The Corner

Harry Reid’s Parting Gift for the Unions in the Cadillac Tax Deal

Obamacare continues to unfold as a policy with terrible consequences for many Americans — as a result, Democrats have tried to delay the implementation of more bad news, like the so-called Cadillac Tax, i.e., the Obamacare tax on high-cost health-insurance plans.  

The tax is a bad policy that was supposed to act as a substitute for a cap on an exclusion from income tax of employer-provided health insurance policies. Getting rid of the exclusion — or at least capping it — has been high on many free-market advocates’ lists of “good policies that Congress refuses to implement.” And yet it should be a no-brainer. For one thing, it is the worst of the many tax preferences Congress is trying to push through this month. While I am all in favor of people keeping more of their income, this exemption is distortive, unfair, and a major contributing factor to the ever-growing cost of health care.
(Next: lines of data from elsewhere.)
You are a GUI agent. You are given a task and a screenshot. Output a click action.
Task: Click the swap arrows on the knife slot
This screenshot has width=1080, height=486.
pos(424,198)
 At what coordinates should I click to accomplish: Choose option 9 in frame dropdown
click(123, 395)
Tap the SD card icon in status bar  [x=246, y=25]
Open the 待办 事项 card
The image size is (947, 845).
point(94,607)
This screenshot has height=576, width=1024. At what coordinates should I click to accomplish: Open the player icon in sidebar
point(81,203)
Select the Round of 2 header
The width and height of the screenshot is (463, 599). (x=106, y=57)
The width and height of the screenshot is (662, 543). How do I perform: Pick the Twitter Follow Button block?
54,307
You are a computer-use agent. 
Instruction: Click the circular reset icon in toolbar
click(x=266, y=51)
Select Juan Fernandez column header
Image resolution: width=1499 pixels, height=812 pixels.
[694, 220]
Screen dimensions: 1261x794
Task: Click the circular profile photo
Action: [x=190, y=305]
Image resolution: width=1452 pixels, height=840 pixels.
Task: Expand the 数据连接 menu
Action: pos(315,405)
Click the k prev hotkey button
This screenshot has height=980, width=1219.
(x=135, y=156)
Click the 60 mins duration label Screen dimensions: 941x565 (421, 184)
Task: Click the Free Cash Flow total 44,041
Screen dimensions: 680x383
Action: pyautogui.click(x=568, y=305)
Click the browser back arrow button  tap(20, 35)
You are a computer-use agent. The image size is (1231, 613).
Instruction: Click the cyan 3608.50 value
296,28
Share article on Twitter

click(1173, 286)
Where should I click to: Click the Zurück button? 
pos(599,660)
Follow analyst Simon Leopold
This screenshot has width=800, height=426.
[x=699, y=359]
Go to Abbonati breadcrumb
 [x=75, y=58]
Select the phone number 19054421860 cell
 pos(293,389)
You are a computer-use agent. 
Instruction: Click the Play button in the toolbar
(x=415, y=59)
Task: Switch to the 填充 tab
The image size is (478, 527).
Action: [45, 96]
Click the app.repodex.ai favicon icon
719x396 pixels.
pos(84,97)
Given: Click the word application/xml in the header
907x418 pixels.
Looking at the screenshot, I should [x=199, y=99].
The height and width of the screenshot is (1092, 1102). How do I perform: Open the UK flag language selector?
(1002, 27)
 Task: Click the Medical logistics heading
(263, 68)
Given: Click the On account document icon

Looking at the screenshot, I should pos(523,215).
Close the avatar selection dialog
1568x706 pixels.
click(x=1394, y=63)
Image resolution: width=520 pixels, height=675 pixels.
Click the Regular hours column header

For now we have the Cadillac Tax. It will fall on employers and is therefore not a good substitute for a cap. But it can still be used to try to move the ball down the field. And besides, it’s a political nightmare for Democrats. They voted for it and then almost all of them voted to delay its implementation until 2020. I understand why they would be uncomfortable with their original vote: While Cadillac tax won’t do much in the way of helping consumers make wiser choices based on the price of health care, it will result in employers cutting back on the coverage they provide their employees.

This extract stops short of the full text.